Darüber hinaus ist der US-Dollar im Falle eines Krieges der sicherste Hafen. Letztlich deutet somit viel auf zunächst niedrigere EUR/USD-Niveaus hin; ein Test der Marke von 1,10 im Falle eines anhaltenden militärischen Konfliktes bei einem Zinsschritt der Fed im März ist wahrscheinlich. Rückenwind bis auf 1,15 dürfte die Gemeinschaftswährung im Falle eines Waffenstillstandes und einer diplomatischen Lösung erhalten.

 

Renten-Universum

Die Nachfrage nach sicheren Häfen und damit US-Treasuries hat binnen Wochenfrist zu einer leichten Verflachung der US-Renditestrukturkurve im mittleren bis längeren Laufzeitenbereich geführt. Gleichzeitig sind vor dem geopolitischen Hintergrund die Kurse von Staatsanleihen von Ländern wie Slowenien, Litauen, etc. stark eingebrochen.
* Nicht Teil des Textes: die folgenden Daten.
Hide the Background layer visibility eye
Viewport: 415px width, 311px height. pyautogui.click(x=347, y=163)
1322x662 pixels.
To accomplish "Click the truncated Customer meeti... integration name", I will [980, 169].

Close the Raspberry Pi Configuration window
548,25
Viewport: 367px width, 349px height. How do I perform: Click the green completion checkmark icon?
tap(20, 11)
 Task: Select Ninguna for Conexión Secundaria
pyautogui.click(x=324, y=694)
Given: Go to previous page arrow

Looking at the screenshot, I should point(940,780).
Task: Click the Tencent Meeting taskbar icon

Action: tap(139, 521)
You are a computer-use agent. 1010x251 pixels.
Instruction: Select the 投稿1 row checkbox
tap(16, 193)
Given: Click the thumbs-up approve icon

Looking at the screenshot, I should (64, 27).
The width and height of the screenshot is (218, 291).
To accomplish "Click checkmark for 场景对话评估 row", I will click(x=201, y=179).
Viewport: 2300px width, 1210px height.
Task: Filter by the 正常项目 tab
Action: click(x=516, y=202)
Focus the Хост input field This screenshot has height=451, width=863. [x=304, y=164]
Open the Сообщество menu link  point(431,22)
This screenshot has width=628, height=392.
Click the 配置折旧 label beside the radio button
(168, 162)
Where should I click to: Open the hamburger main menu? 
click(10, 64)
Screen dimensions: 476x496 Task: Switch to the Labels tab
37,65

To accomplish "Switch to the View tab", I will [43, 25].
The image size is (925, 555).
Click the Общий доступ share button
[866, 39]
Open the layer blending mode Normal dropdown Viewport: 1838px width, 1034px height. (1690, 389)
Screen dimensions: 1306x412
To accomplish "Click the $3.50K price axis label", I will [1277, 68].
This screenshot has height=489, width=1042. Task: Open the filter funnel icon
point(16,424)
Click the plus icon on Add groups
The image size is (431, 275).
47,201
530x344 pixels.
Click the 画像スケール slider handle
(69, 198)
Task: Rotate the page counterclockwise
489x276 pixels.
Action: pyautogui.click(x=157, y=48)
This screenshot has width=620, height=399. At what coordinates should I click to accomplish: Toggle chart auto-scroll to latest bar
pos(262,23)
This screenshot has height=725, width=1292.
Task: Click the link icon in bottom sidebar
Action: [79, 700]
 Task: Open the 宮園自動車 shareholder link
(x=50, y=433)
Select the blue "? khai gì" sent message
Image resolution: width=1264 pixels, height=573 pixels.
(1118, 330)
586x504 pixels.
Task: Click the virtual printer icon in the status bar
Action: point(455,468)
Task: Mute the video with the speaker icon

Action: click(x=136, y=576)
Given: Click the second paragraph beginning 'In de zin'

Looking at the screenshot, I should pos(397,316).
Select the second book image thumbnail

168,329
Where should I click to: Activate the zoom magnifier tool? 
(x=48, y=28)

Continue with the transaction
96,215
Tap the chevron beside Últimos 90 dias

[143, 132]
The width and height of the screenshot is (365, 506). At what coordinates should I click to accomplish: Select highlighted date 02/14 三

Inflationssorgen und damit frühere EZB-Zinserhöhungen hatten diese Staatspapiere allerdings schon zuvor unter Druck gebracht. Zwar ist ein NATO-Bündnisfall unwahrscheinlich (atomare Abschreckung). Jedoch dürfte die Unsicherheit in der kurzen Frist in Abhängigkeit der Invasionsdauer noch anhalten. Mittelfristig dürften sich die Kurse von Staatsanleihen östlicher NATO-Bündnispartner wieder erholen. Einen „Default“ dieser Staaten halten wir für nahezu ausgeschlossen. Das bisherige A-Rating (Fitch) von Litauen beispielsweise sollte unseres Erachtens Bestand haben.

 

Regionale und sektorale Allokation

Die jüngsten politischen Entscheidungen (nicht zuletzt auch in Deutschland) sind Auslöser, um nach Möglichkeiten zu suchen, das Aktienportfolio um Investments in den Bereichen „Sicherheit & Verteidigung“ sowie im Bereich „Alternative Energien“ zu ergänzen. Mögliche Investments umspannen hierbei die gesamte Produkt- und Wertschöpfungskette – von Cybersecurity bis hin zu entsprechenden Ausrüstungsindustrien. Der bereits im Portfolio stark vertretene Bereich der „Materials“ (Grundstoffe) bleibt grundsätzlich aufrechterhalten.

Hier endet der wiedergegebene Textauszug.